%%

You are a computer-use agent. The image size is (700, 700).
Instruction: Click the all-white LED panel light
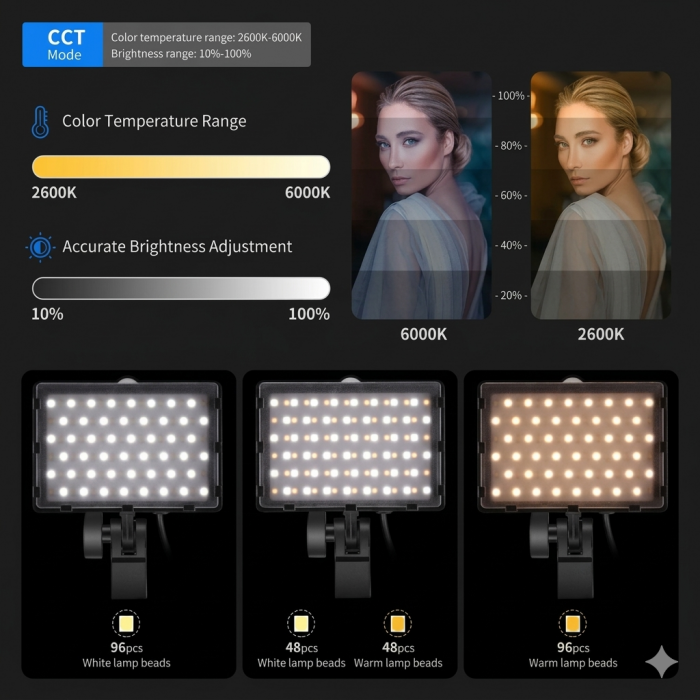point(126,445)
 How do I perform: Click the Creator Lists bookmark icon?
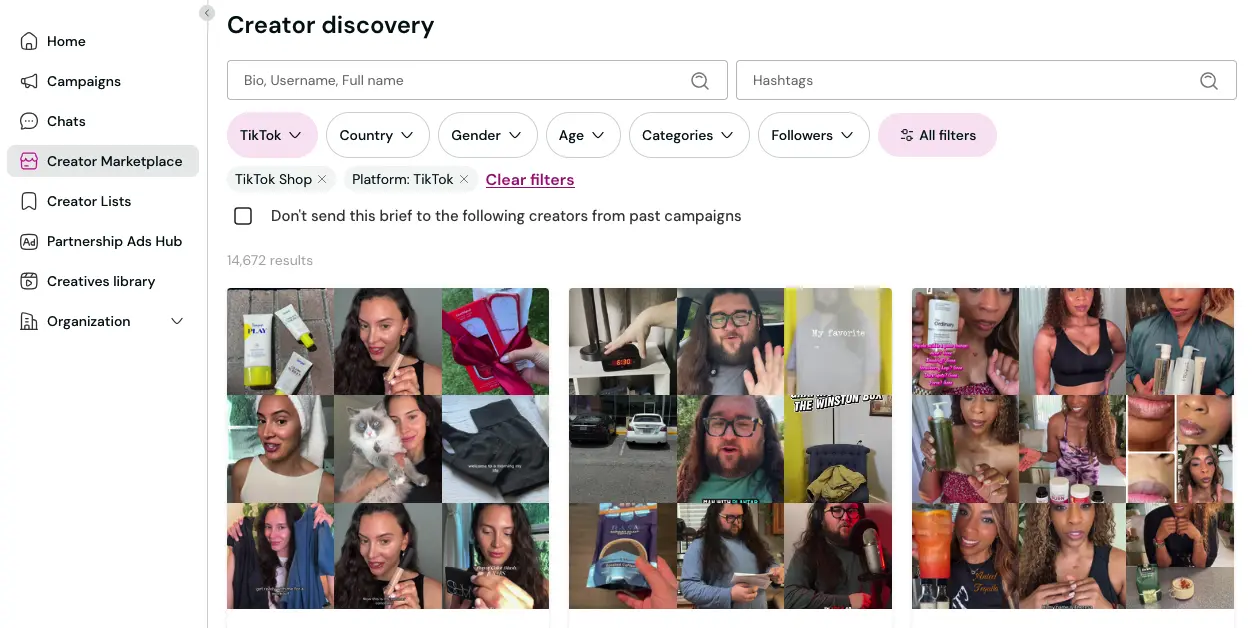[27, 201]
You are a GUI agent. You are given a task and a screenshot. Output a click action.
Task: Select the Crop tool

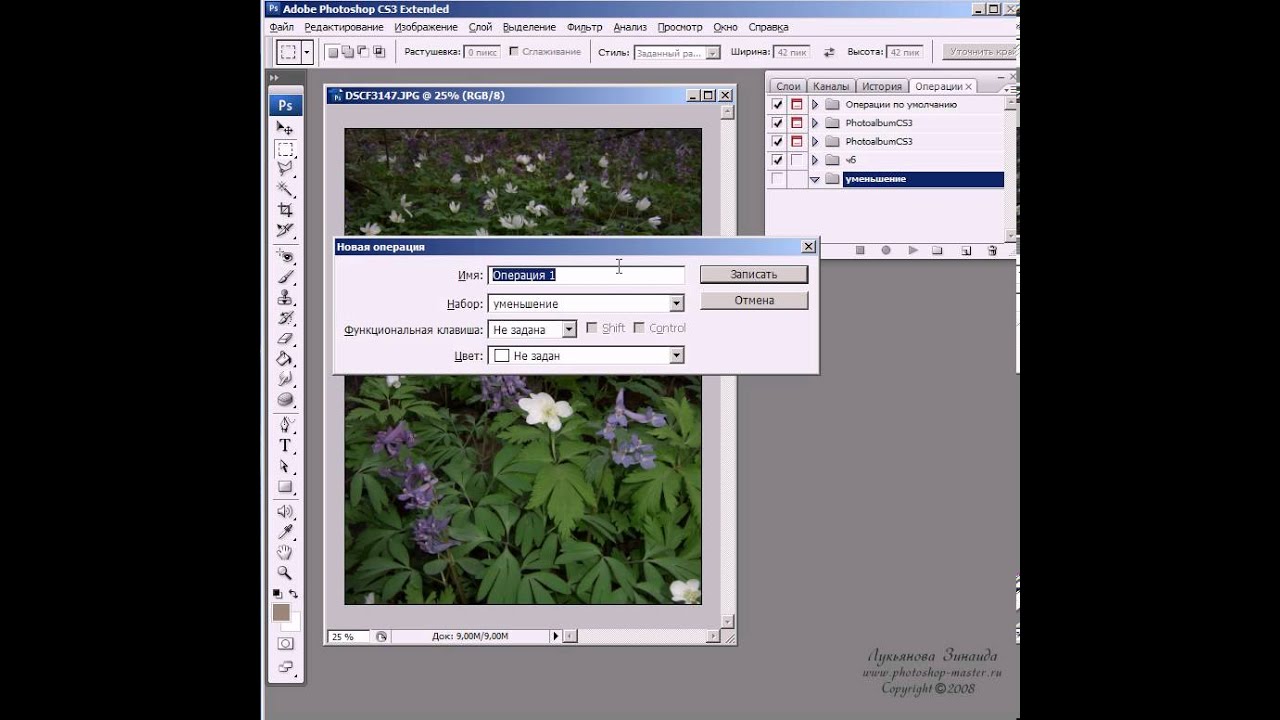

%%

What is needed is an exact copy of the data, with the pictures removed.

You are a computer-use agent. The image size is (700, 700).
Instruction: Click the all-white LED panel light
point(126,445)
 How do I perform: Click the Creator Lists bookmark icon?
[27, 201]
You are a GUI agent. You are given a task and a screenshot. Output a click action.
Task: Select the Crop tool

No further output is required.